→ Instructions for the task
Rewrite the material between the lines holding "This screenshot has width=424, height=632. Task: Click" and "pos(260,342)", inclusive, replacing every occurrence of "label" with "caption" and leaving all else unchanged. Leave the pictures out of the answer.
── Given entries
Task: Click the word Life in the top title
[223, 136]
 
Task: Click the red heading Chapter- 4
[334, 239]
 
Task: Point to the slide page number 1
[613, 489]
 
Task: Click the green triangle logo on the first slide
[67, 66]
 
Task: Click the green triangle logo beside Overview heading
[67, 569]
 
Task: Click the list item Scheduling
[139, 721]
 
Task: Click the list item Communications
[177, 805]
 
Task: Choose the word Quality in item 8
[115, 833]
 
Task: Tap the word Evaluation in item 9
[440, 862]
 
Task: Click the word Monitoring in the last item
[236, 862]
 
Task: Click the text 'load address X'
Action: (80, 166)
────
── Given entries
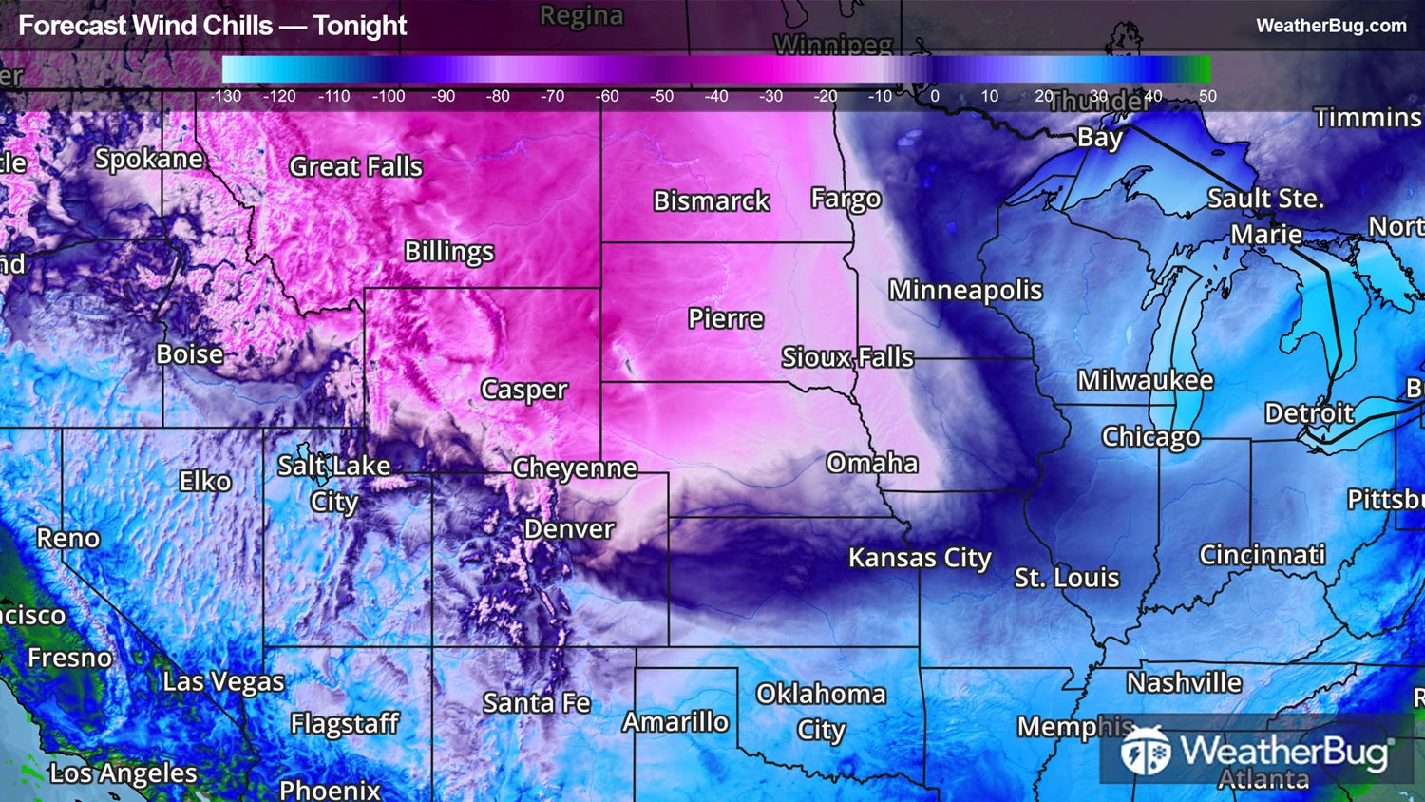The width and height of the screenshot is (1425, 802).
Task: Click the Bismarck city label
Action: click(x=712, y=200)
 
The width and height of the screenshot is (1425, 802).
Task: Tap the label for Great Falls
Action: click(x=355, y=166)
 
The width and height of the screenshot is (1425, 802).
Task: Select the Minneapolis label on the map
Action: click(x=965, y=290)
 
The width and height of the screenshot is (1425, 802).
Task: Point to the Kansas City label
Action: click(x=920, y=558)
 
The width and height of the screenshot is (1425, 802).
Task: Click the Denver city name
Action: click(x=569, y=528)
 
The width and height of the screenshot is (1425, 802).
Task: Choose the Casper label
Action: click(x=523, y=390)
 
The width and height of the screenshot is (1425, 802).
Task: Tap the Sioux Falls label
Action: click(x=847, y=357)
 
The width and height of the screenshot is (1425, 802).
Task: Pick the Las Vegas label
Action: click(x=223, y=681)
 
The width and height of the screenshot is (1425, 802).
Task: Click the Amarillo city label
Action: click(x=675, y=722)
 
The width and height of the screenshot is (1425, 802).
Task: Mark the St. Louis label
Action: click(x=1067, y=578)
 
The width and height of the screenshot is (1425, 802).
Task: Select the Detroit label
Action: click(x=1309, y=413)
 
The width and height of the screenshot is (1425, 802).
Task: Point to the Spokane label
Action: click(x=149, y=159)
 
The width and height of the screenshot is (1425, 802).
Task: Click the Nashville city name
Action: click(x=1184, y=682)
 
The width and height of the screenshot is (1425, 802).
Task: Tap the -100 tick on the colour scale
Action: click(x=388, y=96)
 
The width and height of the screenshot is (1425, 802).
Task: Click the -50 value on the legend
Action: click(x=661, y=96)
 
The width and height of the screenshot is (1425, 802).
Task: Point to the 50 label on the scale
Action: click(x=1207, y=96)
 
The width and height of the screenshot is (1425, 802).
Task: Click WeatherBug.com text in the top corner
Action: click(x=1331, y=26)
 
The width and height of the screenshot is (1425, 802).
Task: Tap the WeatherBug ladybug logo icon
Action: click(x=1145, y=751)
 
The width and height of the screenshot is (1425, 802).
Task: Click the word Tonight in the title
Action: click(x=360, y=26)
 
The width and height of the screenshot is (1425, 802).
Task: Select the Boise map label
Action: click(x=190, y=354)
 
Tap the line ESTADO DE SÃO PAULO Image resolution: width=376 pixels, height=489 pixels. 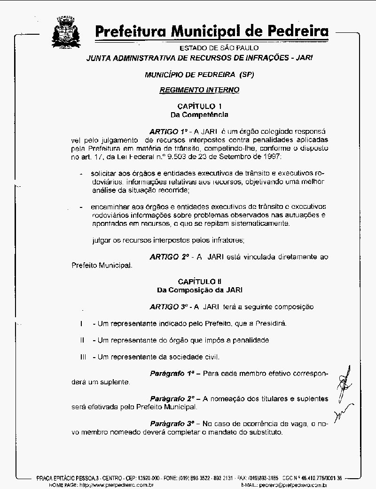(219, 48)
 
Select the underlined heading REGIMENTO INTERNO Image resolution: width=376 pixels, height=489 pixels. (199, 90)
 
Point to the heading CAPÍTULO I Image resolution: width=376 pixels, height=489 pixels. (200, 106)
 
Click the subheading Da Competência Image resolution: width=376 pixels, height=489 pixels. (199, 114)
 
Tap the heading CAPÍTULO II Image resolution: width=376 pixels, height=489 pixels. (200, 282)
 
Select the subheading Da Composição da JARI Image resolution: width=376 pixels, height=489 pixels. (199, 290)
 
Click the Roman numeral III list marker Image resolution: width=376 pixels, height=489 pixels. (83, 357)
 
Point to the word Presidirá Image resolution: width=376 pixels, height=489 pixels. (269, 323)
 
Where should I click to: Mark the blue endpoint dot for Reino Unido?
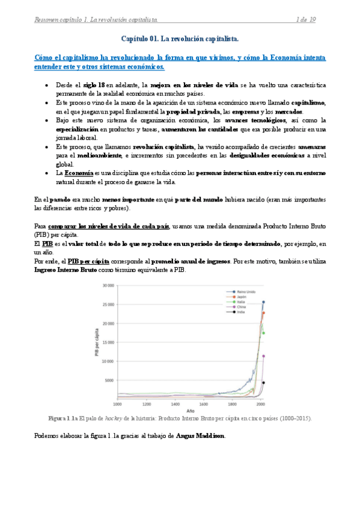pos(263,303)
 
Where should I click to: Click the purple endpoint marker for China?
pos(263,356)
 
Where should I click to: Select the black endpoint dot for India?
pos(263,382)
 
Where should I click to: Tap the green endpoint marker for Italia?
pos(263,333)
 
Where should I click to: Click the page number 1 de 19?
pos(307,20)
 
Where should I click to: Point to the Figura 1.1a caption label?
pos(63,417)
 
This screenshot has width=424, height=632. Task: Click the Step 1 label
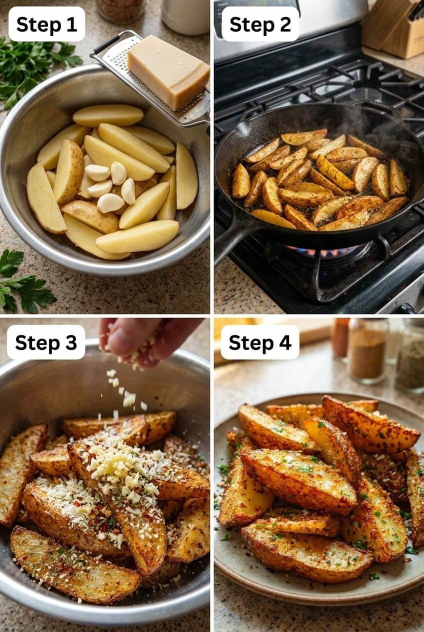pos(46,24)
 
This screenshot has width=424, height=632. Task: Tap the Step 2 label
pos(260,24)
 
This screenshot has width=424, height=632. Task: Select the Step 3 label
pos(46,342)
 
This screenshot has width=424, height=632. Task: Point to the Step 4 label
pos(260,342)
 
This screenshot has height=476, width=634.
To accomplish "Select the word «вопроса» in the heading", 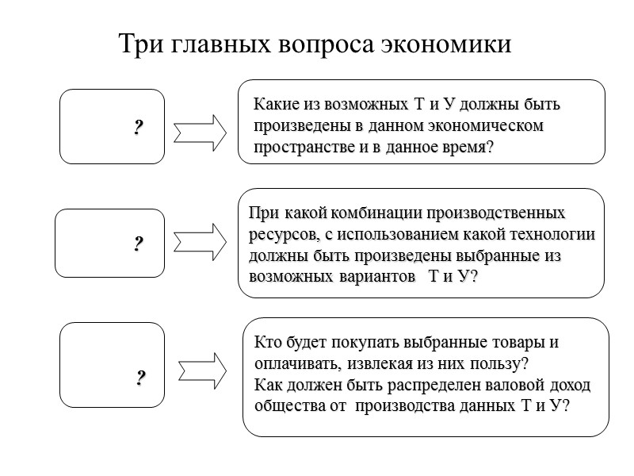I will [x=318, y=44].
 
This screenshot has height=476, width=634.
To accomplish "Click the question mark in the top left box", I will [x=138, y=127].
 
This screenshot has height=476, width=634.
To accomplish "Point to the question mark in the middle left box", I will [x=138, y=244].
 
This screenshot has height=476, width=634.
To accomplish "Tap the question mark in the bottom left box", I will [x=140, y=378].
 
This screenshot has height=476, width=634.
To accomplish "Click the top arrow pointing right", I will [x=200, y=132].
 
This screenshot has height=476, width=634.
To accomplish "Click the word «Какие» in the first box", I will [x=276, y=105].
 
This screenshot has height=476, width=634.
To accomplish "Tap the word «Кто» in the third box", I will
────
→ Worked answer
This screenshot has width=424, height=632. Task: Click the Step 1 caption
pos(46,24)
 
This screenshot has width=424, height=632. Task: Tap the Step 2 caption
pos(260,24)
 
This screenshot has width=424, height=632. Task: Select the Step 3 caption
pos(46,342)
 
This screenshot has width=424, height=632. Task: Point to the Step 4 caption
pos(260,342)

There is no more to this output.